I did what you suggested and get that infeasible result. I still don't know why, theoretically it has been proved that this algorithm is recursively feasible if starting from a feasible solution and if you have a feasible control action to append at the end of the next warm start. If you see the for the first p iteration, the three subproblems are feasible, then a convex combination of their solutions should be also feasible for the same time instant k but in p+1.
If you noticed in line 67, I have equality constraints (besides the terminal equality constraint), if I check the following sum given a feasible solution it should be equal to 0 due to the constraint. For the controller with the zero objective I get
K>> S.E*Cu*sol{2}{1}(:,k)+S.Ed*S.d(k,:)'
ans =
-1.0595e-14
1.7764e-15
6.3665e-12
5.6843e-14
0
0
0
-3.4106e-13
0
-2.8422e-14
0
and for the same constraint but with the real controller (the feasible solution in the round before the error) I get
K>> S.E*Cu*sol{2}{1}(:,k)+S.Ed*S.d(k,:)'
ans =
-1.0595e-14
1.7764e-15
0
-3.6794e-07
0
0
1.6266e-05
-3.4106e-13
0
-2.8422e-14
-7.7511e-07
then, when I do the combination of all the solutions of the real controller, the same equality constraint that should sum 0, gives
ans =
-3.4401e-15
0
1.1369e-13
-1.2142e-07
7.9012e-12
2.0373e-10
5.3679e-06
7.5666e-08
1.2733e-11
1.5153e-07
-6.3459e-07
Given the order of the results, I don't know if this satisfy the exact equality constraints at p=2, even when theory says that the signal Us (line 167) should remain feasible.

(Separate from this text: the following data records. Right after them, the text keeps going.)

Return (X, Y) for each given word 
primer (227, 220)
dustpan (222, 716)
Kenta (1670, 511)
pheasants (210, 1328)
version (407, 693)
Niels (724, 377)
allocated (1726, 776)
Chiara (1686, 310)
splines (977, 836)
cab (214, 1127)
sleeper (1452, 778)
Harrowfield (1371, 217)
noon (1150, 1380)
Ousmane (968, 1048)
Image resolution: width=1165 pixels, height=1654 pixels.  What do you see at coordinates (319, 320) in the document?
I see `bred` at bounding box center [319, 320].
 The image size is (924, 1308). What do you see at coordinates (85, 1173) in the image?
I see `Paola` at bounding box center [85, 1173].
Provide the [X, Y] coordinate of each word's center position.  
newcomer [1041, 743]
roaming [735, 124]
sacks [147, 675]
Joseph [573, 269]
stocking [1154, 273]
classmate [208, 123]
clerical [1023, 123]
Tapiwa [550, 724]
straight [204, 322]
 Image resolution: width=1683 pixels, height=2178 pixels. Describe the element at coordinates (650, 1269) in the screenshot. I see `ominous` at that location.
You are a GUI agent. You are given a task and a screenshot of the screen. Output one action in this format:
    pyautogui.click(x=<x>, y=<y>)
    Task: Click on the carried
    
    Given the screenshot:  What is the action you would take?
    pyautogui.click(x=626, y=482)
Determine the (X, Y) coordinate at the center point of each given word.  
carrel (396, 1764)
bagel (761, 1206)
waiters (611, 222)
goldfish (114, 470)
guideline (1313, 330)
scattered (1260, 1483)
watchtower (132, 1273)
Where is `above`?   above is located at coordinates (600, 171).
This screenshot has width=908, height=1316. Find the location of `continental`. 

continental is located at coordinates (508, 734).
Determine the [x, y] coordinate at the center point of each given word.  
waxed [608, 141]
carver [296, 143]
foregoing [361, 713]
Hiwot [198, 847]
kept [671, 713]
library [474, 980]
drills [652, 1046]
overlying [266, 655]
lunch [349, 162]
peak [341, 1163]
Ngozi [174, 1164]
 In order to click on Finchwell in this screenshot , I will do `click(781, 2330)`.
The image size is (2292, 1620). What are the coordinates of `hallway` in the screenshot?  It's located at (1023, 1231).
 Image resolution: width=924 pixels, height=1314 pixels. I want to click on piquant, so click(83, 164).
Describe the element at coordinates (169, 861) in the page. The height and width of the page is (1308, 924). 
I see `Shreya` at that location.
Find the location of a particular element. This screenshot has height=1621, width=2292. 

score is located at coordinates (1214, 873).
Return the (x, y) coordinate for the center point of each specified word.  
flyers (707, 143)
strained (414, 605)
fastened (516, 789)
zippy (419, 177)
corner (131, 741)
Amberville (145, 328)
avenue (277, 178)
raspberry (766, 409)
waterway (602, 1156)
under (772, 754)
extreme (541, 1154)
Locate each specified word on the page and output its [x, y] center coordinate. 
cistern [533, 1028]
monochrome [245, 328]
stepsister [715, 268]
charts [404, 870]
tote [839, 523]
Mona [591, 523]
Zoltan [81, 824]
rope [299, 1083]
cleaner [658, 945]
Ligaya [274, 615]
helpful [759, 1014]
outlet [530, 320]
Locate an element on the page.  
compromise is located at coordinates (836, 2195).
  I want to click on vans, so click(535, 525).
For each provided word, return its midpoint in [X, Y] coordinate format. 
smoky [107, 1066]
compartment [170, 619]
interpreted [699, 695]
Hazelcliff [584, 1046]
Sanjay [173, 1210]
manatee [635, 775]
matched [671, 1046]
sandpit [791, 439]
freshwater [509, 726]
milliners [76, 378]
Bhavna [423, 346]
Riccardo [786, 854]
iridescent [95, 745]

Other thing I checked was the terminal constraint. If I take the difference between the terminal state given by the solution and the target state it is 0. But if I compute the terminal state by applying manually the sequence of inputs of the solution, then the difference is not 0 but an approximate value.
Could be a numerical issue due to the equality constraints?.